+++ EXCERPTED PASSAGE +++

I am getting a bit stuck on the theory behind the 4 I's calculation. Could you explain in more detail why it is 8!/4!2!?
chandrun wrote:
Here a couple of problems I encountered. Let me know your views on them. They may not necessarily be of GMAT format. Please share your views, nevertheless.
1. In how many ways can the letters of the word PERMUTATIONS be arranged if there are always 4 letters between P and S?
2. In how many of the distinct permutations of the letters in the word MISSISSIPPI do the 4 I's not come together?
Cheers
THEORY:Permutations of \(n\) things of which \(P_1\) are alike of one kind, \(P_2\) are alike of second kind, \(P_3\) are alike of third kind ... \(P_r\) are alike of \(r_{th}\) kind such that: \(P_1+P_2+P_3+..+P_r=n\) is:
\(\frac{n!}{P_1!*P_2!*P_3!*...*P_r!}\).
For example number of permutation of the letters of the word "gmatclub" is 8! as there are 8 DISTINCT letters in this word.
Number of permutation of the letters of the word "google" is \(\frac{6!}{2!2!}\), as there are 6 letters out of which "g" and "o" are represented twice.
Number of permutation of 9 balls out of which 4 are red, 3 green and 2 blue, would be \(\frac{9!}{4!3!2!}\).
Back to the original questions:1. In how many ways can the letters of the word PERMUTATIONS be arranged if there are always 4 letters between P and S?There are 12 letters in the word "PERMUTATIONS", out of which T is repeated twice.

+++ DATASET CONTENT +++

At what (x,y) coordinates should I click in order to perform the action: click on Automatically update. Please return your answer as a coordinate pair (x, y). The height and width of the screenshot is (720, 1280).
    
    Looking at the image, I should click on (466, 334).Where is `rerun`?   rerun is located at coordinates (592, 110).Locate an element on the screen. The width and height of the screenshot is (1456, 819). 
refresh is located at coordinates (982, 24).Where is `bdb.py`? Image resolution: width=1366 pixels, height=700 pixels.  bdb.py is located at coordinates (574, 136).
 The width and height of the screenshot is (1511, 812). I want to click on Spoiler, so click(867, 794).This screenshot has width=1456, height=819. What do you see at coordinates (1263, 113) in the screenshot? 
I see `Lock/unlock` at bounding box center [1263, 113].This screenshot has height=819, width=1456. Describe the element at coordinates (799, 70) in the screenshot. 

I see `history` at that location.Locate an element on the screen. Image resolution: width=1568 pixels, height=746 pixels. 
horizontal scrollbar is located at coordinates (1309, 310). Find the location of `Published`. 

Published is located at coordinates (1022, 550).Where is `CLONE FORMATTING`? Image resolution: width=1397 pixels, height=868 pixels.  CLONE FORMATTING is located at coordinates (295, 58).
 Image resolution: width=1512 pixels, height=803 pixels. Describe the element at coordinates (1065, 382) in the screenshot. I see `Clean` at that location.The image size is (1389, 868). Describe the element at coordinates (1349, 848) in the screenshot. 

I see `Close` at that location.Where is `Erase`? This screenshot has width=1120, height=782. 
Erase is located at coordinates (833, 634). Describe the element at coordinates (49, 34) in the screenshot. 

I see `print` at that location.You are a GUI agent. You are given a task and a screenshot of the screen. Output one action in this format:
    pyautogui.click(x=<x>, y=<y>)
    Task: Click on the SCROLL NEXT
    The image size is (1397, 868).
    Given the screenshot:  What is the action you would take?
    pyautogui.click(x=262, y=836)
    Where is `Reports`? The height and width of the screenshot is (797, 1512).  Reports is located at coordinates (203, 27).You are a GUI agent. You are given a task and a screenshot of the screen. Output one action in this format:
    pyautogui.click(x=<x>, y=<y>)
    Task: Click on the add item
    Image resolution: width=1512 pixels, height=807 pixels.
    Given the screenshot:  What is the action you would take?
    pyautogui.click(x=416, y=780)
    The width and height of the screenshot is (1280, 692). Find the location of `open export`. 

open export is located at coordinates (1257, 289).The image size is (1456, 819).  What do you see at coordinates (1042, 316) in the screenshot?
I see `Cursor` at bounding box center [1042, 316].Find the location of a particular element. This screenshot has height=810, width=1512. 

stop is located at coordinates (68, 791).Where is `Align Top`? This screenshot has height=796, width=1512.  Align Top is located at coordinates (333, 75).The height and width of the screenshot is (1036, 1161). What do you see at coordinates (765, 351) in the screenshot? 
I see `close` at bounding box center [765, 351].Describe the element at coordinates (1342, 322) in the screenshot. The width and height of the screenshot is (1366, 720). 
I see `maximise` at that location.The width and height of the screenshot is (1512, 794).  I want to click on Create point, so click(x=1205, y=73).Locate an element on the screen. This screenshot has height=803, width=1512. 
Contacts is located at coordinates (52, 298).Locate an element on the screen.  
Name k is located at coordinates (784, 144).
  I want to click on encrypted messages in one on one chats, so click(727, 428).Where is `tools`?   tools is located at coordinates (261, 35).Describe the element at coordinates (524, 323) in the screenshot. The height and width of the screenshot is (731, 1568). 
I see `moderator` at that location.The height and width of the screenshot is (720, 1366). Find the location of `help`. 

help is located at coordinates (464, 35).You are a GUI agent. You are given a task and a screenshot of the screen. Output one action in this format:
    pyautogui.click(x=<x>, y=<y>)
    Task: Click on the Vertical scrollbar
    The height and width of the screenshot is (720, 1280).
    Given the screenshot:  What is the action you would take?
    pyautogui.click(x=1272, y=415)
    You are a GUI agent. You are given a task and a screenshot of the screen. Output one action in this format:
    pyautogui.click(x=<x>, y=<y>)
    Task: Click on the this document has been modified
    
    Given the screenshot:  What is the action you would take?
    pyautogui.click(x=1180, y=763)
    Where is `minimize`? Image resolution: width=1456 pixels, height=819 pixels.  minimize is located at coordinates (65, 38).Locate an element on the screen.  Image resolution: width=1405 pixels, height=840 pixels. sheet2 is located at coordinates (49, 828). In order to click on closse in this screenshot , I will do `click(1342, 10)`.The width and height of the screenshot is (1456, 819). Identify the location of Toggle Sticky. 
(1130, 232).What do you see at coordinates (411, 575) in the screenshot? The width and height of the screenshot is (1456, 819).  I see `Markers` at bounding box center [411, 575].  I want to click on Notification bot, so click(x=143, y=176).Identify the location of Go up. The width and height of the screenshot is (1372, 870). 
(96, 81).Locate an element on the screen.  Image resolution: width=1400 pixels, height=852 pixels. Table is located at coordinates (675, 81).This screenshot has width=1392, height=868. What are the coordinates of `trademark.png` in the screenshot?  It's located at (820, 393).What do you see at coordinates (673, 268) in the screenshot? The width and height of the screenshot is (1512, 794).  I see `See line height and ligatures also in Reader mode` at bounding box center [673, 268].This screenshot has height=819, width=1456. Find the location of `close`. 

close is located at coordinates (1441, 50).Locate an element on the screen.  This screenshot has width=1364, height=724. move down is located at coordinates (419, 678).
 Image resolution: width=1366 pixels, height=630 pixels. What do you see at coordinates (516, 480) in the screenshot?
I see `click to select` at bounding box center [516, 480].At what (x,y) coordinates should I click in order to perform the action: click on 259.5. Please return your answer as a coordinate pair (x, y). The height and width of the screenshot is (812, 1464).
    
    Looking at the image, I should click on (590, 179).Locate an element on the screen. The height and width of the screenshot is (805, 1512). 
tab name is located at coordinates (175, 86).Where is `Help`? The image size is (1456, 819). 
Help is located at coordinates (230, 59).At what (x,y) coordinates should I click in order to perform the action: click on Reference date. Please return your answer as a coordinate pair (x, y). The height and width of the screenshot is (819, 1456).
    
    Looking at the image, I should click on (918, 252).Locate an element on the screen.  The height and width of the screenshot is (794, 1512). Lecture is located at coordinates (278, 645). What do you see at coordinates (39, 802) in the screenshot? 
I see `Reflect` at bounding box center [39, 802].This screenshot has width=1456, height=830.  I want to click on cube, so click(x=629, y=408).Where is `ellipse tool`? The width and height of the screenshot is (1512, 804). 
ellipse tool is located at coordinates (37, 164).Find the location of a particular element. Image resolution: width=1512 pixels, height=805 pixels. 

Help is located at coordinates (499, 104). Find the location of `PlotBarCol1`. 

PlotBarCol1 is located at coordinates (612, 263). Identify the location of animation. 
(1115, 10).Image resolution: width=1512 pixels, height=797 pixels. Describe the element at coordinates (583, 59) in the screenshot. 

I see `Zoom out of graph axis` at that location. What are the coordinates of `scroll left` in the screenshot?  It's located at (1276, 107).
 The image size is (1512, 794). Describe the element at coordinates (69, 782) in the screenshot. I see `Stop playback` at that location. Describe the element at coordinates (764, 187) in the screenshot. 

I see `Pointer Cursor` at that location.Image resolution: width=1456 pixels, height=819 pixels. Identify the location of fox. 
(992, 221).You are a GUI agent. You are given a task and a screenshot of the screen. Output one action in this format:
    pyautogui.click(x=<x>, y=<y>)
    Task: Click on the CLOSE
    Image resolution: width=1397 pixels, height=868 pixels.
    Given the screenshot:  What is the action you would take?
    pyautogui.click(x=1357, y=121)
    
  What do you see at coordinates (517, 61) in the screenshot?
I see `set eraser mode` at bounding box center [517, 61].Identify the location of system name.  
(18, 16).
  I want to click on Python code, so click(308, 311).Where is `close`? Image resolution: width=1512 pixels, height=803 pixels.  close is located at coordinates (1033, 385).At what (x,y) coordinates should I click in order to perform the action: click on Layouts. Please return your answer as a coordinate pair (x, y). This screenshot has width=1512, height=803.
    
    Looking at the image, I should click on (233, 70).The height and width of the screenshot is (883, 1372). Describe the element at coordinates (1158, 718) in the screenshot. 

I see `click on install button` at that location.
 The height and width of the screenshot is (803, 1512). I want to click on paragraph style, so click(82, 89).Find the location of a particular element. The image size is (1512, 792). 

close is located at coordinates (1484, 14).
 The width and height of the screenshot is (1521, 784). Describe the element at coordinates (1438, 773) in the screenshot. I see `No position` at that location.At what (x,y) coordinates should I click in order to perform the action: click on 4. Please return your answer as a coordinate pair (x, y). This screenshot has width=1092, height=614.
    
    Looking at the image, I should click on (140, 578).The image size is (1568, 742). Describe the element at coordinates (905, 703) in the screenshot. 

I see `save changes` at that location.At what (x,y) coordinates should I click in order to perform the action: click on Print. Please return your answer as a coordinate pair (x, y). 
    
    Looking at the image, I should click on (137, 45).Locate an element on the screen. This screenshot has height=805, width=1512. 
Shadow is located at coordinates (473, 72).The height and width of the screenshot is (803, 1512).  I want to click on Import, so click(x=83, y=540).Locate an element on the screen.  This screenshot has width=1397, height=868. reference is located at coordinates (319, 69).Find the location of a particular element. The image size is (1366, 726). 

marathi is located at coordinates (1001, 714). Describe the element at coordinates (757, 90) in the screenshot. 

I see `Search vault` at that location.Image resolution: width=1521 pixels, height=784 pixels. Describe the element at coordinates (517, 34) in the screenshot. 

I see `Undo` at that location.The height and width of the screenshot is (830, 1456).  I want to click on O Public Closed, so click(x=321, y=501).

+++

◆ ACTIONS TO TAKE
A – Which words does the permutations thread give as ones whose letters are to be arranged?
B – Duplicate the permutations thread from "Back to the" up to and including "is repeated twice.".
These lines have nothing to do with the permutations thread.

◆ ANSWERS TO EACH TASK
A – PERMUTATIONS, MISSISSIPPI, gmatclub, google

B –
Back to the original questions:1. In how many ways can the letters of the word PERMUTATIONS be arranged if there are always 4 letters between P and S?There are 12 letters in the word "PERMUTATIONS", out of which T is repeated twice.